● Work to complete
Could you please repeat all of the entries exactly as written?
**** Records for the task
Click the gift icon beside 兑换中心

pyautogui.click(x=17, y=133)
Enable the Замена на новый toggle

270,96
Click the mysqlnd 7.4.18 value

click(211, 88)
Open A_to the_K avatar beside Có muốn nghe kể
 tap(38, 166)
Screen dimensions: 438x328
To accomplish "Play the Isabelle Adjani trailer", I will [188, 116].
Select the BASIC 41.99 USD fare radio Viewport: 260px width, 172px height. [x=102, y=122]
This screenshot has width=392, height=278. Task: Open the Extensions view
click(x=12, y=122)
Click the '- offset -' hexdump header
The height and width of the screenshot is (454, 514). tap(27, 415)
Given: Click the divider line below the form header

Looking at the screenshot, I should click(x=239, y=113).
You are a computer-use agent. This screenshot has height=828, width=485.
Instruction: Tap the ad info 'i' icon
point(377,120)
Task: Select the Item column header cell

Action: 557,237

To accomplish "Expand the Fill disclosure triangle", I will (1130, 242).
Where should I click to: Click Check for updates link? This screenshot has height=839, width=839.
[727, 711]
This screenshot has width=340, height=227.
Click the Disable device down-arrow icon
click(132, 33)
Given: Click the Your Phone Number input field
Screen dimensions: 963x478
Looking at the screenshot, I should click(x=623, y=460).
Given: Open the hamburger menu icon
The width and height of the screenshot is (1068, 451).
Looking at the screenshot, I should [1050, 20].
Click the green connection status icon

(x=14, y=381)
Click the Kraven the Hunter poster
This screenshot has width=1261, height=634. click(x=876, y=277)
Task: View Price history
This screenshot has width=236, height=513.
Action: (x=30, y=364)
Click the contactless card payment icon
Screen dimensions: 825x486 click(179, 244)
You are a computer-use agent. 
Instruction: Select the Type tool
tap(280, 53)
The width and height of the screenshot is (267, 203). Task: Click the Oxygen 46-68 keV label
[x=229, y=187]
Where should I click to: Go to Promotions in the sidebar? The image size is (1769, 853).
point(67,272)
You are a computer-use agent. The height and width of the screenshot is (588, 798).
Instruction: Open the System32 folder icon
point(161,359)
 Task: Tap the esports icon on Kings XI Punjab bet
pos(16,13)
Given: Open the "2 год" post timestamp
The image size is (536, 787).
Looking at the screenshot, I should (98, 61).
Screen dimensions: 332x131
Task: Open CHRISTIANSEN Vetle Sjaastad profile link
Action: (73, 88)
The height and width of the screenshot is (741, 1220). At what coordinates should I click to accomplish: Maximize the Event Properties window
********
● Solution
Click the gift icon beside 兑换中心

pyautogui.click(x=17, y=133)
Enable the Замена на новый toggle

270,96
Click the mysqlnd 7.4.18 value

click(211, 88)
Open A_to the_K avatar beside Có muốn nghe kể
 tap(38, 166)
Screen dimensions: 438x328
To accomplish "Play the Isabelle Adjani trailer", I will [188, 116].
Select the BASIC 41.99 USD fare radio Viewport: 260px width, 172px height. [x=102, y=122]
This screenshot has width=392, height=278. Task: Open the Extensions view
click(x=12, y=122)
Click the '- offset -' hexdump header
The height and width of the screenshot is (454, 514). tap(27, 415)
Given: Click the divider line below the form header

Looking at the screenshot, I should click(x=239, y=113).
You are a computer-use agent. This screenshot has height=828, width=485.
Instruction: Tap the ad info 'i' icon
point(377,120)
Task: Select the Item column header cell

Action: 557,237

To accomplish "Expand the Fill disclosure triangle", I will (1130, 242).
Where should I click to: Click Check for updates link? This screenshot has height=839, width=839.
[727, 711]
This screenshot has width=340, height=227.
Click the Disable device down-arrow icon
click(132, 33)
Given: Click the Your Phone Number input field
Screen dimensions: 963x478
Looking at the screenshot, I should click(x=623, y=460).
Given: Open the hamburger menu icon
The width and height of the screenshot is (1068, 451).
Looking at the screenshot, I should [1050, 20].
Click the green connection status icon

(x=14, y=381)
Click the Kraven the Hunter poster
This screenshot has width=1261, height=634. click(x=876, y=277)
Task: View Price history
This screenshot has width=236, height=513.
Action: (x=30, y=364)
Click the contactless card payment icon
Screen dimensions: 825x486 click(179, 244)
You are a computer-use agent. 
Instruction: Select the Type tool
tap(280, 53)
The width and height of the screenshot is (267, 203). Task: Click the Oxygen 46-68 keV label
[x=229, y=187]
Where should I click to: Go to Promotions in the sidebar? The image size is (1769, 853).
point(67,272)
You are a computer-use agent. The height and width of the screenshot is (588, 798).
Instruction: Open the System32 folder icon
point(161,359)
 Task: Tap the esports icon on Kings XI Punjab bet
pos(16,13)
Given: Open the "2 год" post timestamp
The image size is (536, 787).
Looking at the screenshot, I should (98, 61).
Screen dimensions: 332x131
Task: Open CHRISTIANSEN Vetle Sjaastad profile link
Action: (73, 88)
The height and width of the screenshot is (741, 1220). At what coordinates should I click to accomplish: Maximize the Event Properties window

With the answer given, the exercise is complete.